(EDITORIAL) El sospechoso error de Alejandro Zambra: ¿Matar al padre? Nada más alejado de la verdad
Durante la última campaña presidencial, el escritor chileno, actualmente radicado en México, escribió que «la generación de Gabriel Boric, la de nuestros hermanos menores, sí mató al padre…». Claramente su diagnóstico estaba equivocado, porque el actual gobierno jamás ha roto el cordón umbilical con los sectores más duros de la ex Concertación.
Por EL ÁGORA / Foto: ARCHIVO PRESIDENCIA
Alejandro Zambra, poeta y prosista chileno («Bahía inútil», «La vida privada de los árboles», «Poeta chileno», entre varios títulos) mostró también su veta de analista político, justo antes de los comicios entre Gabriel Boric y José Antonio Kast.
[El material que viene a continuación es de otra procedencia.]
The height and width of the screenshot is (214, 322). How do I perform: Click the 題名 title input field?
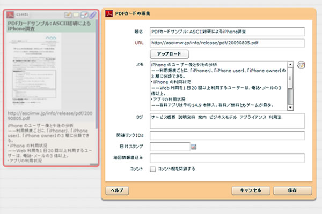tap(227, 32)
Lo hizo, obvio, apelando a imágenes y metáforas. Una de ellas fue la que da vida a esta editorial: «Matar al padre», conocida expresión freudiana que apunta, como dice la sicóloga española Marisol Cortés, «a esa etapa en la que los adolescentes necesitan dejar de lado la dependencia sicológica, moral y emocional de sus padres».
Pero Zambra fue más allá. Escribió sobre los líderes del Frente Amplio: «Formaron sus propios partidos y se negaron a asumir nuestros traumas. Se merecen nuestra admiración, nuestro cariño y nuestra gratitud».
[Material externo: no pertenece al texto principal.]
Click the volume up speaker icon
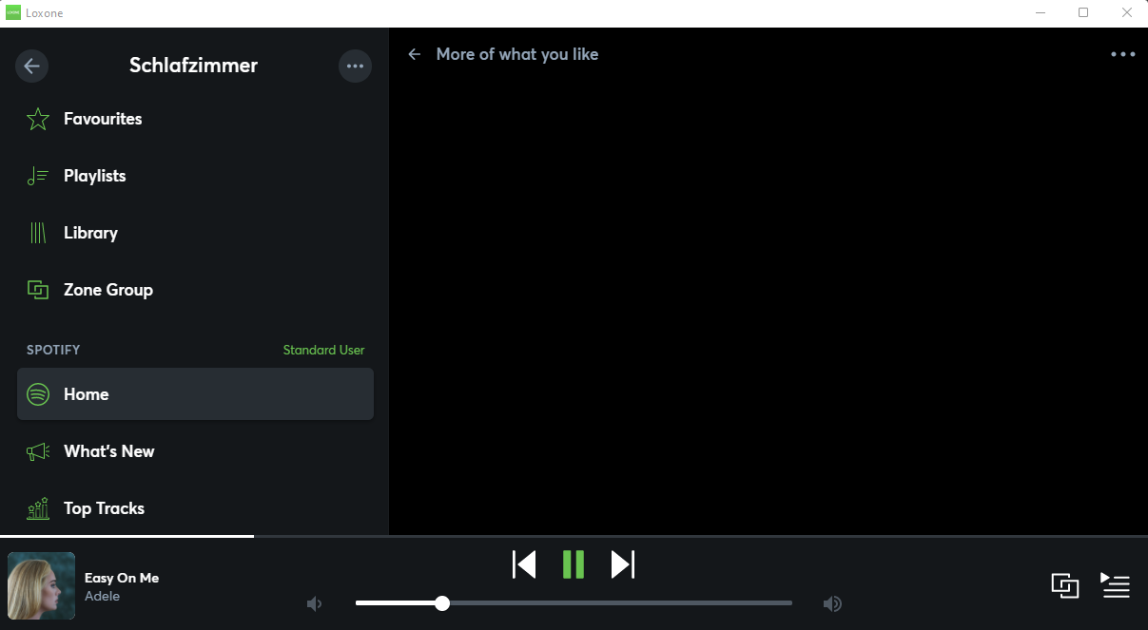This screenshot has height=630, width=1148. 832,603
Desconcertante, proviniendo de un importante protagonista del mundo de la cultura y de las artes (Ernesto Sábato: «Es un imperativo moral que el artista tome distancia de los grandes centros de poder…»), pero más extraño todavía dada su errónea conclusión: esa de que el actual gobierno ha querido romper con sus predecesores, que anhelase, en definitiva, «matar al padre».
Desconocemos las motivaciones (o prebendas) que impulsaron a Zambra a elucubrar dicha hipótesis y ofrendar tantos elogios, pero lo que sí tenemos claro es que el actual gobierno no ha dejado de depender, nunca, de algunos de los decadentes partidos concertacionistas. Sobre todo del PS.
El respaldo explícito de Michelle Bachelet respecto de la gestión de Boric, entregado hace algunos días, no es sino otro eslabón del vínculo entre el actual mandatario y la ex Presidenta, nexo que tiene demasiados capítulos y demasiados nombres propios.
¿Matar al padre, incluyendo en el gabinete o en el segundo piso de La Moneda a Álvaro Elizalde, Carlos Montes, Maya Fernández, Mario Marcel, Carolina Tohá (PPD) y un largo etcétera de ex jerarcas y operadores de la vieja Concertación?
¿Matar al padre, siguiendo la misma política tibia de sus predecesores (y mentores) en materia de derechos humanos, como es, por ejemplo, mantener operativo el penal de Punta Peuco?
¿Matar al padre, militarizando La Araucanía, el viejo anhelo de Aleuy, Schilling y Dammert?
¿Matar al padre, obedeciendo la orden de apoyar a la militante PS Ramona Reyes para la presidencia de la primera Convención Constitucional? Reyes tenía un prontuario tan copioso, que el Frente Amplio tuvo que bajar su respaldo dada la presión social que gatilló el caso, no por convicción…
Pese a que el ex ministro Giorgio Jackson dijo, en una oportunidad que “nuestra escala de valores y principios en torno de la política no sólo dista del gobierno anterior, sino que frente a una generación que nos antecedió”, dicha sentencia no tiene -aún- visos de realidad, porque los casos de corrupción siguen copando la agenda mediática y el descrédito de la clase política llega a niveles intolerables.
Y una de las razones por las cuales este gobierno está entrampado en un severo cuestionamiento ciudadano por las fundaciones truchas y otros escándalos es, precisamente, porque -a diferencia de lo que señala la sicóloga Cortés- los líderes frenteamplistas jamás han dejado de lado la dependencia sicológica, moral y emocional de sus «padres».
No pudieron o no quisieron destetarse. Nunca mataron al padre.